O acidente que matou 65 mineiros em Coahuila cumpre oito anos Na região, onde proliferam as minas, 105 trabalhadores morreram desde então

Inés Santaeulalia
Trabalhadores no interior de uma mina em Coahuila.
Trabalhadores no interior de uma mina em Coahuila.SAÚL RUIZ

“Estão todos mortos”. Havia passado uma semana desde que a Mina 8 de Pasta de Conchos, no Estado de Coahuila, no norte do México, engolira 65 mineiros em 19 de fevereiro de 2006. María Trinidad Cantú, de 62 anos, ouviu aquelas palavras de um porta-voz do Grupo México, empresa proprietária, depois de vários dias plantada na boca da mina. Perdeu a esperança de ver seu filho, Raúl Villasana, de 32 anos, sair daquele lugar com vida, mas não foi embora. Junto com outras famílias, ela passou um ano indo e vindo todos os dias para esperar um corpo para velar e um túmulo onde poder depositar flores. O resgate só conseguiu devolver dois corpos. Quatorze meses após o desastre, outro porta-voz se pronunciou. Cantú lembra suas palavras: “Pulem, saltem, subam à chaminé, mas aqui já não há mais resgate”. Em 2007, a mina se tornou uma vala comum.

A reserva de carvão de Sabinas, onde repousam os mortos de Pasta de Conchos, é responsável por cerca de 90% da produção carbonífera nacional anual no México. Uma espécie de deserto onde o frio corta a respiração no inverno e o calor pesa no verão. Um lugar regado de pequenas e humildes casas, estradas cheias de buracos, um Oxxo (loja 24 horas) de vez em quando, colunas de fumaça e muitas minas. Pequenos poços já abandonados, grandes buracos negros a céu aberto e novas cavernas em construção em qualquer lugar. “Aqui não tem mais”, fala de dentro de uma das cavernas Mario Castro, de 67 anos e com quatro décadas de experiência em minas. Essa sensação de estar predestinado contagia tudo com certa ausência de vida. Ruas vazias, silêncio, alguns destroços, em resumo: pobreza em uma das áreas mais ricas do país. Alguns por aqui dizem que se trata de piada quase macabra, mas algumas placas oficiais dão as boas-vindas aos visitantes que decidiram explorar esta região entre as cidades de Monclova e Piedras Negras com a mensagem: “Turismo do carvão”.

Entardece na região e uma estrada de pedras leva o visitante até a frente de uma mina, a cinco minutos de carro do centro da cidade de Barroterán.

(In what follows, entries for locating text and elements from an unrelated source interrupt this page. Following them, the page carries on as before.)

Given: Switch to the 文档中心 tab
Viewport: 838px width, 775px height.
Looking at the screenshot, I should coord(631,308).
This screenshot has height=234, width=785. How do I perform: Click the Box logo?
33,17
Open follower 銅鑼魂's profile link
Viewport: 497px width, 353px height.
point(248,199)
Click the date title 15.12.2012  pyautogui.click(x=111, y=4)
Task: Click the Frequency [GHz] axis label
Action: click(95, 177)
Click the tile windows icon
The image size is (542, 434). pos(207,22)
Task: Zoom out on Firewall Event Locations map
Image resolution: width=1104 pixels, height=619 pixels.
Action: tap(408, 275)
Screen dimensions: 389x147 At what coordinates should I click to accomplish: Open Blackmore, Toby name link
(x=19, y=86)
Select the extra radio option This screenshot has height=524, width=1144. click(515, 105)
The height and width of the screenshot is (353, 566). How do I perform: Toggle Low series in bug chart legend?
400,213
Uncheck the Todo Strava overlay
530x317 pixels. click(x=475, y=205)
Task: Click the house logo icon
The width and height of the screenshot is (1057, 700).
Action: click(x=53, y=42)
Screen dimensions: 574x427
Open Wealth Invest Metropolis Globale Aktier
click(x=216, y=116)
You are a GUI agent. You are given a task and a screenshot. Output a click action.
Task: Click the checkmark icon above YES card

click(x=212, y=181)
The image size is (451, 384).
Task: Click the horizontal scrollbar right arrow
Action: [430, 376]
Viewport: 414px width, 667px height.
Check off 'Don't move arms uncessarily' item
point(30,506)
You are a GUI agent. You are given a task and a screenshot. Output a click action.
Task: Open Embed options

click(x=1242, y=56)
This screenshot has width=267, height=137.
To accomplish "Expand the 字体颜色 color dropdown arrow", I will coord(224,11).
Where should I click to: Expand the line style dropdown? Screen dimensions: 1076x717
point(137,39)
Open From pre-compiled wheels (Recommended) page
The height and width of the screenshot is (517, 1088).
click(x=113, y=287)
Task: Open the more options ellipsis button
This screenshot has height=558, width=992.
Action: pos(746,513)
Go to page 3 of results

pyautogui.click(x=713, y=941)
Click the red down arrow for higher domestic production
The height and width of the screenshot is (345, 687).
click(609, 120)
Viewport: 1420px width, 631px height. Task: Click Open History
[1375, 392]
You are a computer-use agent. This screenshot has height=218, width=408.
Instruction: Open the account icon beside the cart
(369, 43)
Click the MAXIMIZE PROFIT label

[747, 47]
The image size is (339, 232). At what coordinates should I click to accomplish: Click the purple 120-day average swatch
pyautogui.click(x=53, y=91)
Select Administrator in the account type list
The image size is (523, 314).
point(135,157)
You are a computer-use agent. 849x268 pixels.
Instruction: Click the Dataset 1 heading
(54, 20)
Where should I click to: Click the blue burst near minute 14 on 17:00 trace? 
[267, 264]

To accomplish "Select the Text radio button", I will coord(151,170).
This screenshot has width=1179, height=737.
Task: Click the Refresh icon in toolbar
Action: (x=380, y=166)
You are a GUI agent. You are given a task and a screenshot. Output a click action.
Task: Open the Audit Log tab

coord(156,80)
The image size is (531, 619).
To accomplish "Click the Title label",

Os passos levantam um pó preto que se aloja imediatamente no nariz e sob as unhas. Cerca de seis homens aquecem as mãos com o calor de brasas. Está muito frio. São os “listrados”, aqueles que não descem à mina para extrair carvão, mas esperam no lado de fora para esvaziar os vagões que saem repletos de um buraco ao fundo. Castro está com eles. Faz tempo que não desce, ele já “arrancou” carvão por muitos anos. Mas o dinheiro está lá, escondido em um buraco de 400 metros de comprimento sem saídas e uma altura não superior a 1,5 metro. Às oito horas da noite cerca de 40 homens trabalham lá dentro. Um funcionário da empresa de mineração, conhecido como o “mordomo”, mostra quantas toneladas cada um retira. Eles recebem 15 reais por mil quilos, enquanto que a Comissão Federal de Eletricidade compra por cerca de 160 reais. “Se você não arranca [carvão], não pagam. Se houver um acidente, não pagam”, diz o mineiro Juan Francisco Ortiz, de 37 anos. Um trabalhador pode obter em um dia por volta de cinco toneladas.

Muitas minas na região, algumas ilegais, operam sem medidas de segurança. “Ninguém sabe quantos são, crescem como capim”, diz Cristina Auerbach, que luta há oito anos pela melhoria das condições de vida dos mineiros. Os acidentes se sobrepõem uns aos outros, como os mortos. Desde o acidente de Pasta de Conchos, 105 mineiros morreram na área, de acordo com a contagem feita pela associação Famílias de Pasta de Conchos. Também há dezenas de inválidos. Nenhum empresário nunca foi preso. A maioria dos trabalhadores que sofrem um acidente é descredenciada da previdência social no mesmo dia e não recebe indenização.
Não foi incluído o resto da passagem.